• **Estratto del testo**:
CHI PENSA AL FUTURO? (articolo pubblicato su «La prima pietra»)
Massimo Ammendola
Agisci in modo tale che
gli effetti della tua azione siano compatibili con la continuazione di
una vita autenticamente umana» (Hans Jonas)
Ho sentito tante volte dire che in
Italia, uno dei grandi mali degli ultimi anni è stata senz’altro la
presenza di partiti personali, pericolosamente antidemocratici, che non
hanno incoraggiato la partecipazione dei cittadini. Ma la colpa forse
più grave di questi partiti è che non pensano al futuro, ma solo ad un
presente contingente che arriva al massimo a fine legislatura, per
intenderci.
Leggendo i programmi, osservando
l’operato, conoscendo i candidati, posso affermare che i principali
partiti italiani non hanno alcuna intenzione di guardare al futuro del
paese e delle prossime generazioni. A malapena si pensa alle generazioni
d’oggi.
Pensare al futuro significherebbe
smetterla di illuderci che la crescita e lo sviluppo siano possibili
sempre e comunque, perché il pianeta e le risorse non sono infinite.

• **Materiale di partenza**:
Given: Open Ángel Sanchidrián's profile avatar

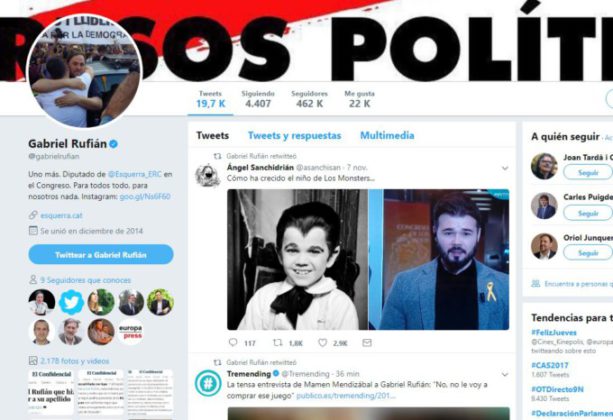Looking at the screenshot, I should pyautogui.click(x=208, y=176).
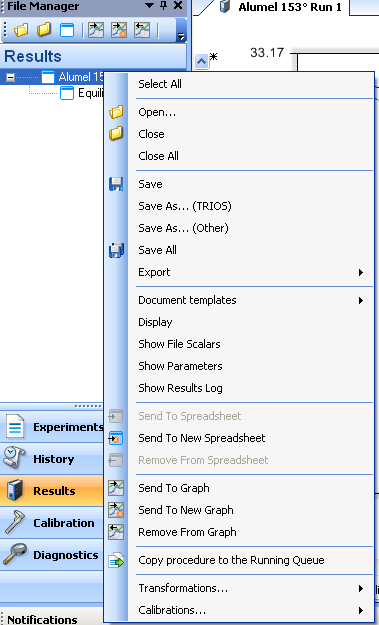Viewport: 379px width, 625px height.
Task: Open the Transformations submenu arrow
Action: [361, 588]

• **Esercizio**: Per favore, traduci in inglese questa frase dell'articolo sul futuro: «Leggendo i programmi, osservando l’operato, conoscendo i candidati, posso affermare che i principali partiti italiani non hanno alcuna intenzione di guardare al futuro del paese e delle prossime generazioni.»

• **Risultato dell'esercizio**: Reading the platforms, observing their conduct, knowing the candidates, I can state that the main Italian parties have no intention whatsoever of looking to the future of the country and of the coming generations.